- Born: 1941 (age 84–85)
- Died: December 11, 2020 (aged 78–79) Coimbatore, Tamil Nadu, India
- Other names: Gear Man of Coimbatore
- Occupations: Businessperson Philanthropist
- Organization(s): Shanthi Gears Shanthi Social Services
- Known for: Contributions to gear industry, Philanthropy through Shanthi Social Services
- Spouse: Shanthi (deceased)
- Children: 3 daughters
- Awards: Padma Shri (2021)

= P. Subramanian =

Indian businessman

P. Subramanian was an Indian businessman, founder and promoter of Shanthi Gears. He is noted for his contributions to the gear industry and his philanthropy. He was known as the 'gear man of Coimbatore'. He was posthumously conferred India's fourth highest civilian honour, Padma Shri, in 2021.

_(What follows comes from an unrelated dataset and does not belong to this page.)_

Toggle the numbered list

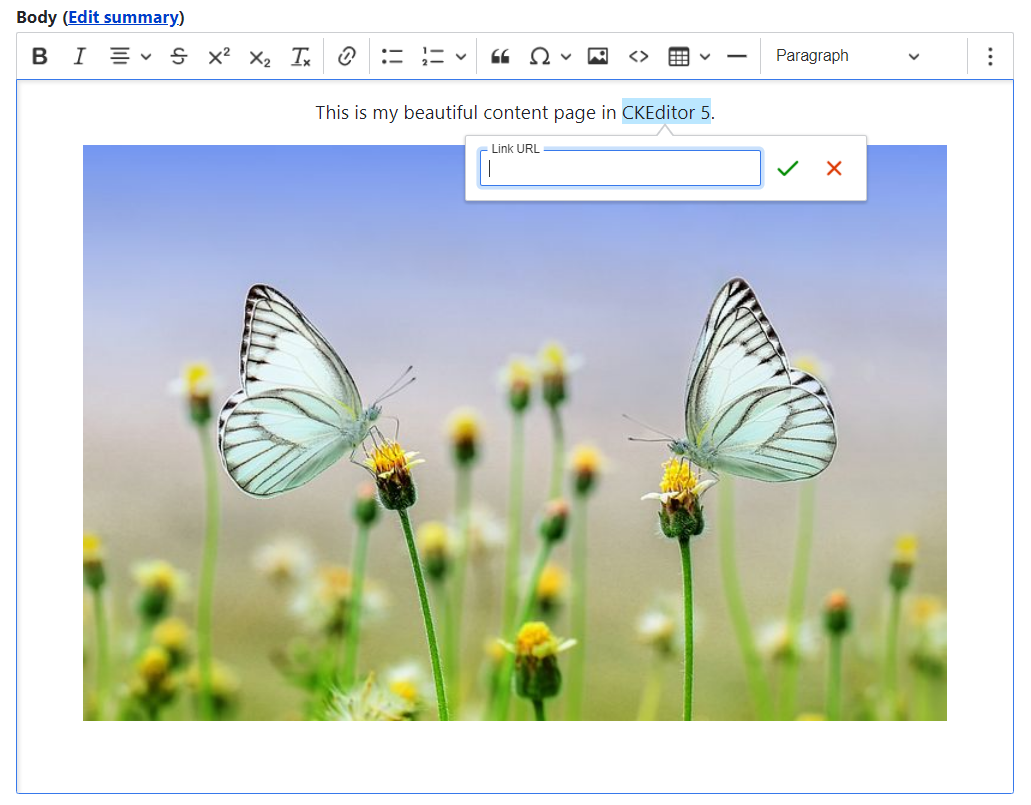435,56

He was the founder and trustee of a social welfare organization called, Shanthi Social Services, which he had started to serve the people. His organization runs restaurants, hospitals, dispensaries, and petrol pumps on a non-profit basis.

== Career ==
He founded Shanthi Gears in the 1970s, which was acquired by Tube Investments of India Limited in 2012. In 1972, he converted it into a private company named Shanthi Gear Products (Private) Limited, focusing on manufacturing gears for the textile sector. The company got itself listed on the stock exchange in 1986 and became India's third-largest player in the gears industry. In 2012, Shanthi Gear Products was acquired by the Murugappa Group's Tube Investments of India for Rs 464 crore, including a public open offer for a 26% stake, in Shanthi Gears.

In 1996, he founded Shanthi Social Services, which runs canteens, healthcare facilities and other outreach activities. Shanthi became popular among the public due to the high quality of food and service offered at low prices. It provides education to underprivileged sections of society and helps with the construction of roads, school buildings, etc. The foundation also owns and runs not-for-profit hospitals, pharmacies, a diagnostic centre, a blood bank, an eye-care centre and an LPG crematorium. Shanthi Social Services is named after his late wife, Shanthi.

== Death ==
P. Subramanian died at the age of 79 on December 11, 2020. Three daughters survive him. The Chief Minister of Tamil Nadu, Edappadi K. Palaniswami paid condolence, saying he was deeply saddened to hear the news of P. Subramanian's demise.

== Awards and recognition ==
He was posthumously honoured with Padma Shri, the fourth-highest civilian award in India, by the Government of India in 2021 for contribution to the trade, industry and community service.